Top of Task material

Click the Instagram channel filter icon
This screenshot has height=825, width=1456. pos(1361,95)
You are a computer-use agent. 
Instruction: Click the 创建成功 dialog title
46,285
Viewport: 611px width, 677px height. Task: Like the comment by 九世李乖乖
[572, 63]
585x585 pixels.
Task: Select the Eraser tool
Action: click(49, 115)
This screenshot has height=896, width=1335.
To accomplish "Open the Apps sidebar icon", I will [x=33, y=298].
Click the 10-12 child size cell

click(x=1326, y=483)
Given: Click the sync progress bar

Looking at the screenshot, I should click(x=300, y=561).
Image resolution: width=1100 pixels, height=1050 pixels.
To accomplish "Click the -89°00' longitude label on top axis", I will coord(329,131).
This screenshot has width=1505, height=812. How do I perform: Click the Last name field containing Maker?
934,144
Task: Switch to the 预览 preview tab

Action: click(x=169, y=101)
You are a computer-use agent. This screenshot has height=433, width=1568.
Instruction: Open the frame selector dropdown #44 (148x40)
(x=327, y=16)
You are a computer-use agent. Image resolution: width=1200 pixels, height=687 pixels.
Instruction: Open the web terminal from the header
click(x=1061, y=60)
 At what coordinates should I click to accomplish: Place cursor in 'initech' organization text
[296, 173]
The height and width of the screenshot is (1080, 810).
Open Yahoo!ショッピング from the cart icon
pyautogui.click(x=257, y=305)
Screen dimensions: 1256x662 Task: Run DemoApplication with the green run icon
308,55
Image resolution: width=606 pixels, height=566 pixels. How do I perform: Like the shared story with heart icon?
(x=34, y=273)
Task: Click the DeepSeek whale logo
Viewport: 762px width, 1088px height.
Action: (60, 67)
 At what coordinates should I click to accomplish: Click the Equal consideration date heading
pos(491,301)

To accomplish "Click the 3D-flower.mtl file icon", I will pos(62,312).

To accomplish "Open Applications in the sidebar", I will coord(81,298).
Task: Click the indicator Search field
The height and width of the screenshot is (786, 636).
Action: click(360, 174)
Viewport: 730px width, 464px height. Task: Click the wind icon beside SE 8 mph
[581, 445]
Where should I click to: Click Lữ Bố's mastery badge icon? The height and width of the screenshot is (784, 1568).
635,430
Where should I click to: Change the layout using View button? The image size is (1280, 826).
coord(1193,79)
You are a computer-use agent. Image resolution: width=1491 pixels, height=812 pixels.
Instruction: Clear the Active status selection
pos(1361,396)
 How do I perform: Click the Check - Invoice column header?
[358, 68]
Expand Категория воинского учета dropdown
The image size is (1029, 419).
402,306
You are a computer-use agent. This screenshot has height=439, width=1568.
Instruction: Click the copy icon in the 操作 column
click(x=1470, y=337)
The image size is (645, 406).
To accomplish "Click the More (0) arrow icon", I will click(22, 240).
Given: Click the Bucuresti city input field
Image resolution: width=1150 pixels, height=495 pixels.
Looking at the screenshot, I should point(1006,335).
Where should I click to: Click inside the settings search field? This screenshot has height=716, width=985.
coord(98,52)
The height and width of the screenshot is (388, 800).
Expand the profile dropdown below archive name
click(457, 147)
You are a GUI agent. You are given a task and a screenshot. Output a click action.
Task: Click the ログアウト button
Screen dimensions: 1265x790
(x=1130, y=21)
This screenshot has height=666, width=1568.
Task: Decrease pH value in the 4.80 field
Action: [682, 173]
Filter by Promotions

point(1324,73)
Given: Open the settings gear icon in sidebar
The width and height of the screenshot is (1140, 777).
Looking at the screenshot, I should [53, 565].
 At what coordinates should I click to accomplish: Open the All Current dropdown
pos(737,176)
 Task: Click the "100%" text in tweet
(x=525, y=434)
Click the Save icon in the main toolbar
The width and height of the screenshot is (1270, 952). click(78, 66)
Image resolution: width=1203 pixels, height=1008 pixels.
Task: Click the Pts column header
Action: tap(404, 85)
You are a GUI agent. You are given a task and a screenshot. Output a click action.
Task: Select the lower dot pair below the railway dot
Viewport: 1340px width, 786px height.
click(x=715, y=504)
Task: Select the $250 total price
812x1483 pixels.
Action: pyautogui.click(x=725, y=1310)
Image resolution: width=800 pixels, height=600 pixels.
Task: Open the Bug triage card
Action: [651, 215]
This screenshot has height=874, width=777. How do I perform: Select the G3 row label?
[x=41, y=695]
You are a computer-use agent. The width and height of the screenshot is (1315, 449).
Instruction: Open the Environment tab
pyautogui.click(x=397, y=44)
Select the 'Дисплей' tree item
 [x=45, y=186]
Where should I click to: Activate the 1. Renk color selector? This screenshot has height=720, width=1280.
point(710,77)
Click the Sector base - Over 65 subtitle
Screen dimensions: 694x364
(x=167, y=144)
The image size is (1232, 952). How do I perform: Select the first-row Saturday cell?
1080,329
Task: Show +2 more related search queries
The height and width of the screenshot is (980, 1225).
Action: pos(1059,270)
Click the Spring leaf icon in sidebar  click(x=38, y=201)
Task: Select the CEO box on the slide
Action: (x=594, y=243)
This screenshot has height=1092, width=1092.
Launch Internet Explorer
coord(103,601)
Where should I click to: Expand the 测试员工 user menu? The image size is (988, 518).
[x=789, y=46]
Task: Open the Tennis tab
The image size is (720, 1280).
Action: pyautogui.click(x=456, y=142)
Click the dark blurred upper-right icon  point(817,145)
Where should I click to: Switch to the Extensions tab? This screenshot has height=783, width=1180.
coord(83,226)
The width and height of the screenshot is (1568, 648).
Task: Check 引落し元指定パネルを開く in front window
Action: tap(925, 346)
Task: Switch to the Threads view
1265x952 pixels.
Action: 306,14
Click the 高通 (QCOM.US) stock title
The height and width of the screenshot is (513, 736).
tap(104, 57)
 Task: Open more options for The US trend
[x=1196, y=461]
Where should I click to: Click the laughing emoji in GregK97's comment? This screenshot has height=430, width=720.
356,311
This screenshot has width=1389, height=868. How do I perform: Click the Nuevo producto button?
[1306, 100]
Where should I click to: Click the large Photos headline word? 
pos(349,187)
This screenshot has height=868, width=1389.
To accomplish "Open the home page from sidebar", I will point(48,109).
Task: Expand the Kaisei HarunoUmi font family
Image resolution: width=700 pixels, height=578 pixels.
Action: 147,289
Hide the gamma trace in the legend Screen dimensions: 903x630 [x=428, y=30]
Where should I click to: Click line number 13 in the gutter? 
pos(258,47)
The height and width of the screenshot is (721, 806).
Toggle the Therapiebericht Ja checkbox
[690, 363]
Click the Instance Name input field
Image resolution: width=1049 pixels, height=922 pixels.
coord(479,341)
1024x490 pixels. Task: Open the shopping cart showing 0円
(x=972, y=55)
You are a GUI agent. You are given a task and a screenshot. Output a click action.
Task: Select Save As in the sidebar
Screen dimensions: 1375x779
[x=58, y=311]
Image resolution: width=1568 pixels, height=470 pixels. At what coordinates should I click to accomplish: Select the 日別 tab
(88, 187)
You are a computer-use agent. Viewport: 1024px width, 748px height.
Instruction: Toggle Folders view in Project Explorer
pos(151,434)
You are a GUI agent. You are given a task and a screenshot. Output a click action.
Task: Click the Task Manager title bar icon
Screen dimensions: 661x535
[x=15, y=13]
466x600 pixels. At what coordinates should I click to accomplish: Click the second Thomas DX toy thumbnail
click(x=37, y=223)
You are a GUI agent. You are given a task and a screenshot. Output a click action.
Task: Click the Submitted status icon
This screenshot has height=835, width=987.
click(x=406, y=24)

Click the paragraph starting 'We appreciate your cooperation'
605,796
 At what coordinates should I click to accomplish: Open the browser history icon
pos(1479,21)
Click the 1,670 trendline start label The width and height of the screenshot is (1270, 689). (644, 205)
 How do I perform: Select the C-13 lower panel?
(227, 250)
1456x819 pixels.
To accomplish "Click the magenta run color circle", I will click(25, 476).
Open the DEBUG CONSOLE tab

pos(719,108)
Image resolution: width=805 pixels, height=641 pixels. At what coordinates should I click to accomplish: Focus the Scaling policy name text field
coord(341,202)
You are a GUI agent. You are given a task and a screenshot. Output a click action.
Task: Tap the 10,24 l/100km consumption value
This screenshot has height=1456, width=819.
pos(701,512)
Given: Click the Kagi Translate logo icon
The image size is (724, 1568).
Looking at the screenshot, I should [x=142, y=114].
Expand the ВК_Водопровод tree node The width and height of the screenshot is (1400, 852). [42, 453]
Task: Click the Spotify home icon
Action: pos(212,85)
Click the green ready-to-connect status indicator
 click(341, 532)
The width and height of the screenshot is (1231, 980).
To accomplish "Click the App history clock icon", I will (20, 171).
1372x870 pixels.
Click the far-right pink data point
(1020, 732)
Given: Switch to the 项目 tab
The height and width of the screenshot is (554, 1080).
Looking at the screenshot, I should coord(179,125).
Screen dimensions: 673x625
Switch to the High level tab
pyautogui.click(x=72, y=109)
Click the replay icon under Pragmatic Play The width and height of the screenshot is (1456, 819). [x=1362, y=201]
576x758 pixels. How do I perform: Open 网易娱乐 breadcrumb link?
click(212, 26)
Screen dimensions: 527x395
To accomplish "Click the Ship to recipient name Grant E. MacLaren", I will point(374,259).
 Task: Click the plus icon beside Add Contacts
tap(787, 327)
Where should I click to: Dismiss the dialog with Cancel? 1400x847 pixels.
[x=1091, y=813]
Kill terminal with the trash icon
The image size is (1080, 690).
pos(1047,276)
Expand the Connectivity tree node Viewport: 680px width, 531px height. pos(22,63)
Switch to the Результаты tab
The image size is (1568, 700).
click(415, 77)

Bottom of Task material

### Task details
Provide the number of lines above in which the word "computer" appears, with no further words.

### Finished task
7